▶ _Given request_
Rewrite the data from its first line through the line containing "coord(165,558)", both included, replacing "click action" with "tap action" and keeping everything else the same. Give only those lines, without the pictures.

▶ _Provided records_
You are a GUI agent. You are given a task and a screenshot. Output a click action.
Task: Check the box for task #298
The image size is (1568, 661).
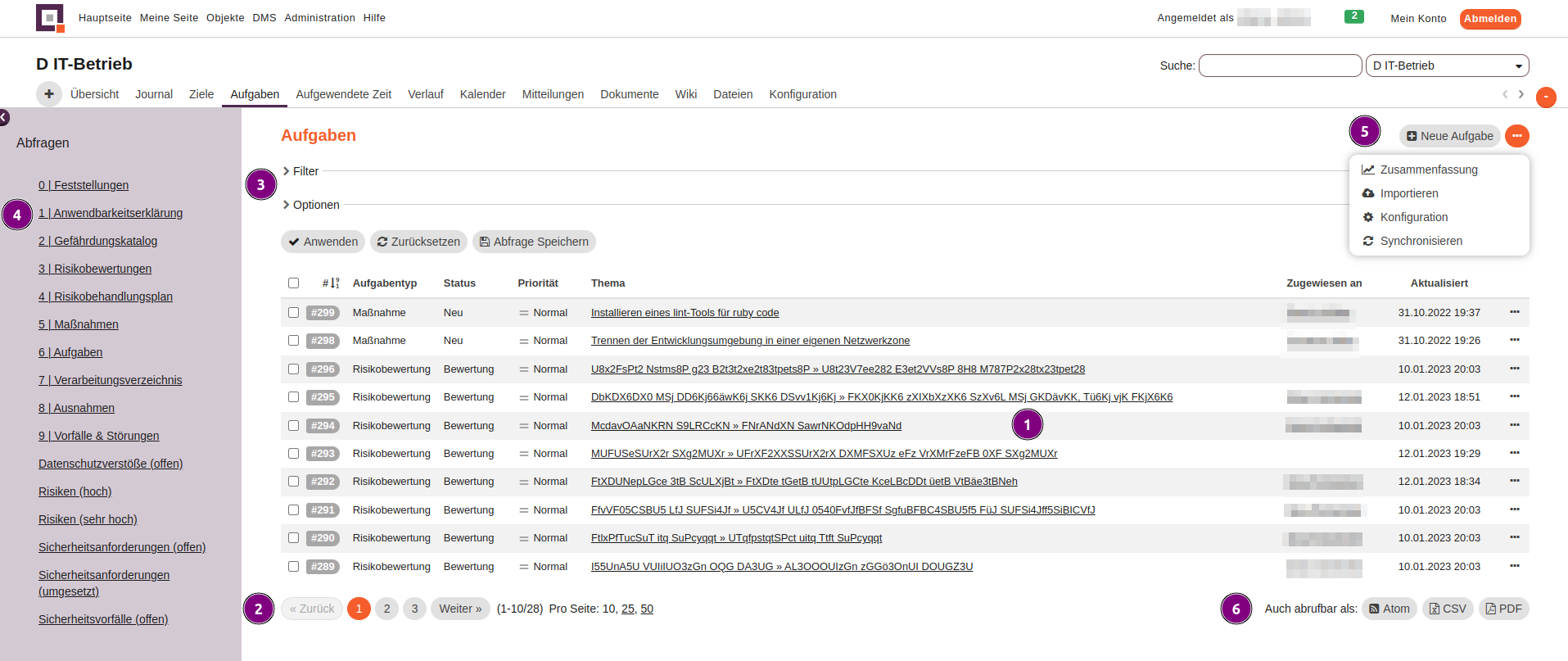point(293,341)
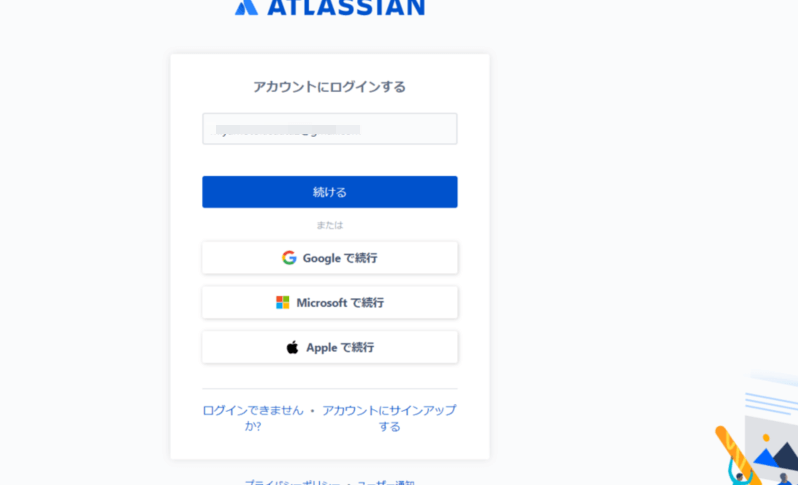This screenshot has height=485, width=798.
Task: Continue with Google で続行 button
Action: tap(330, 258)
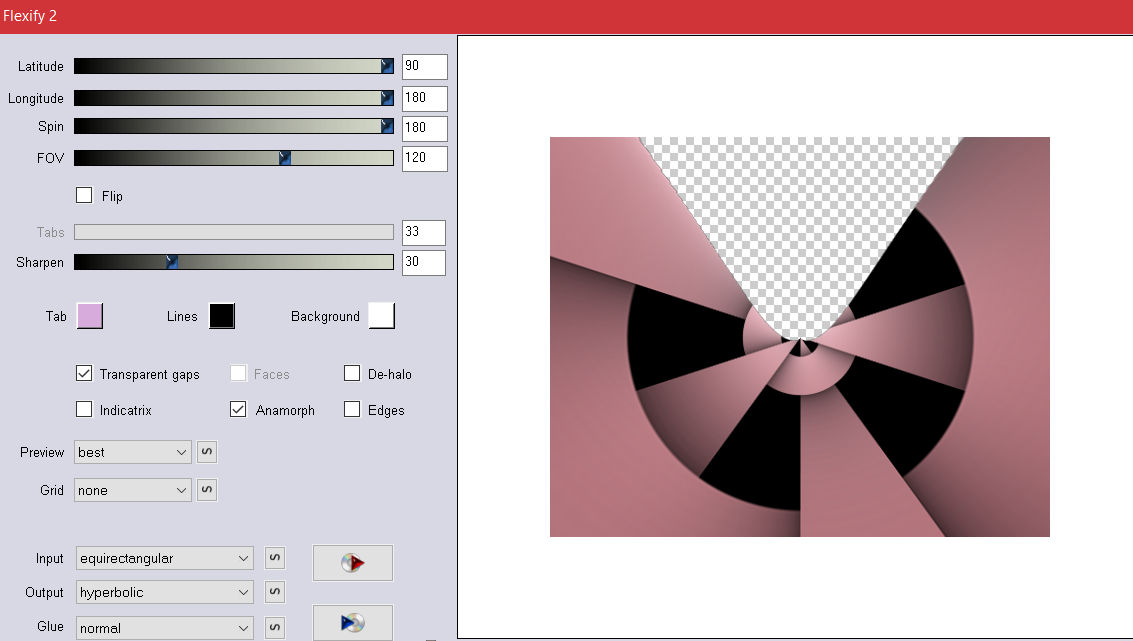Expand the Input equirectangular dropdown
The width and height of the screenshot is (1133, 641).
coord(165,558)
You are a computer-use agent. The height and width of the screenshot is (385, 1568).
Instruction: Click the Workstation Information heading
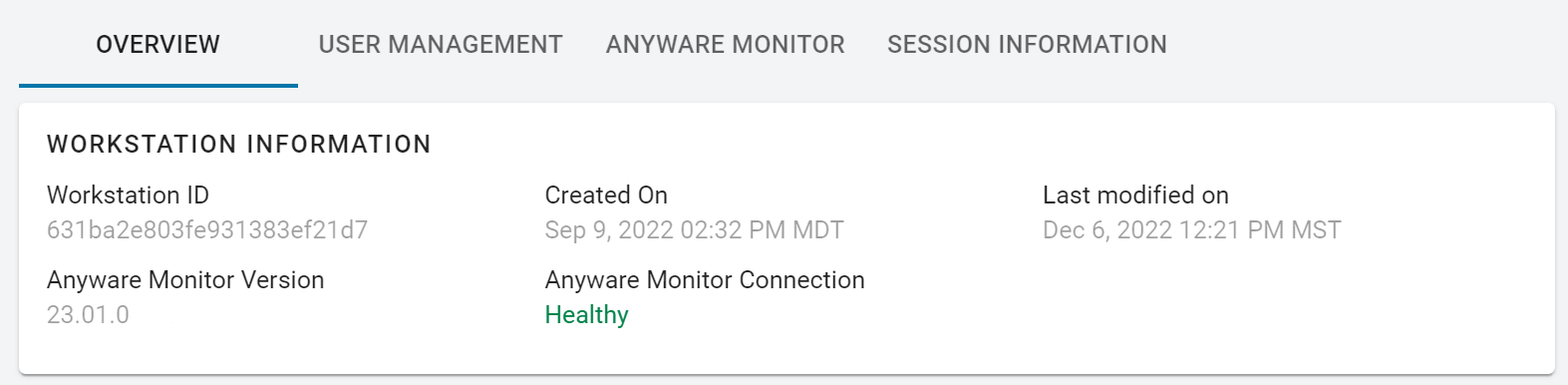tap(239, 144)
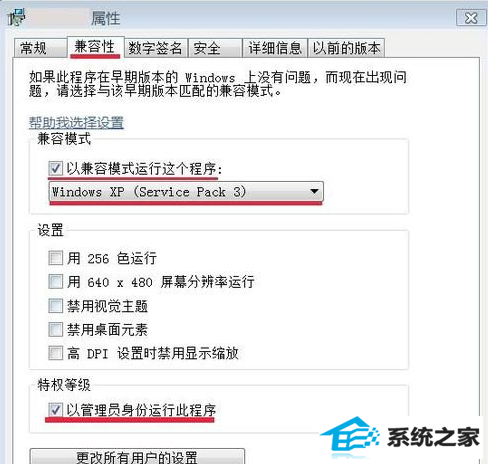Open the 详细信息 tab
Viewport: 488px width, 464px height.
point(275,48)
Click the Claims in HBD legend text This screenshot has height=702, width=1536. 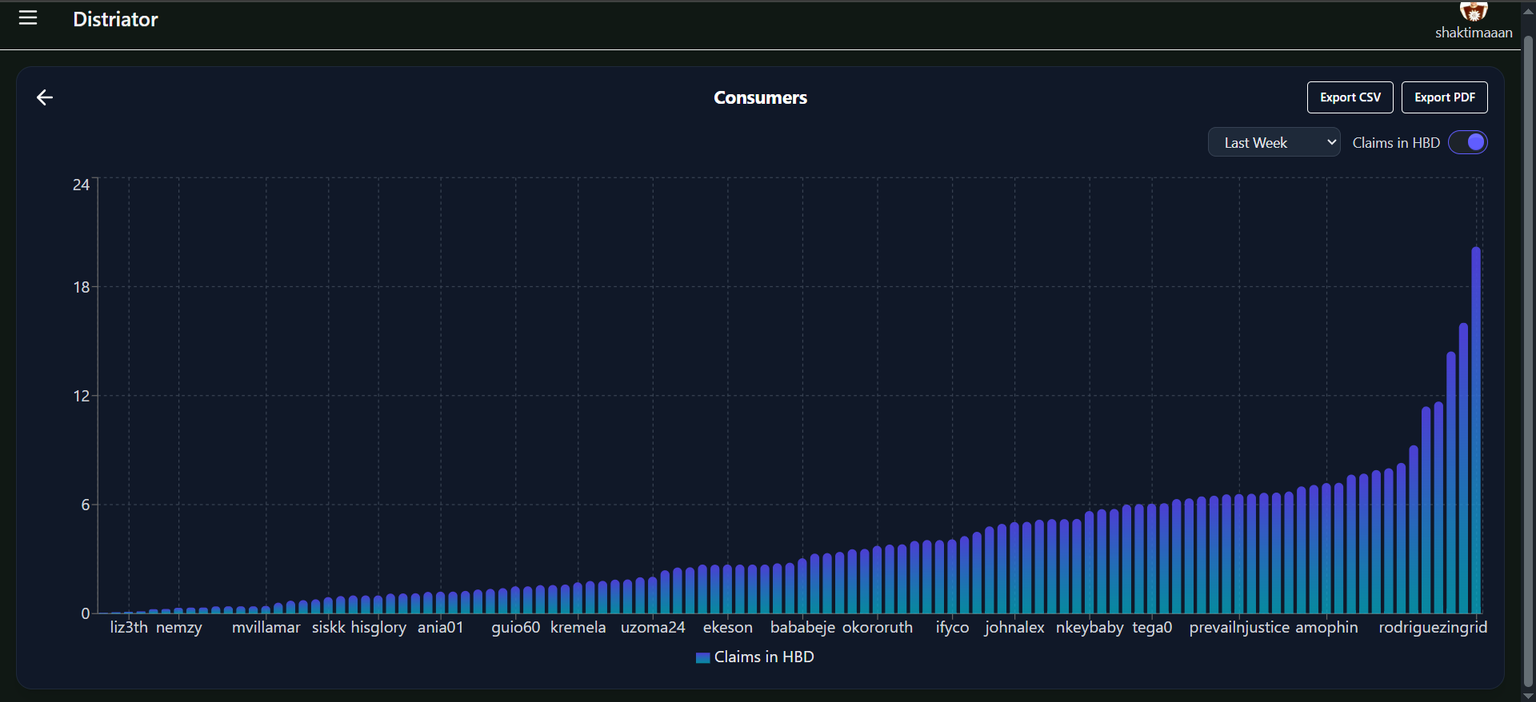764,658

▶ _Written solution_
You are a GUI agent. You are given a task and a screenshot. Output a tap action.
Task: Check the box for task #298
The image size is (1568, 661).
point(293,341)
This screenshot has height=485, width=798.
Task: Continue with Google で続行 button
Action: tap(330, 258)
Expand the Input equirectangular dropdown
The width and height of the screenshot is (1133, 641).
coord(165,558)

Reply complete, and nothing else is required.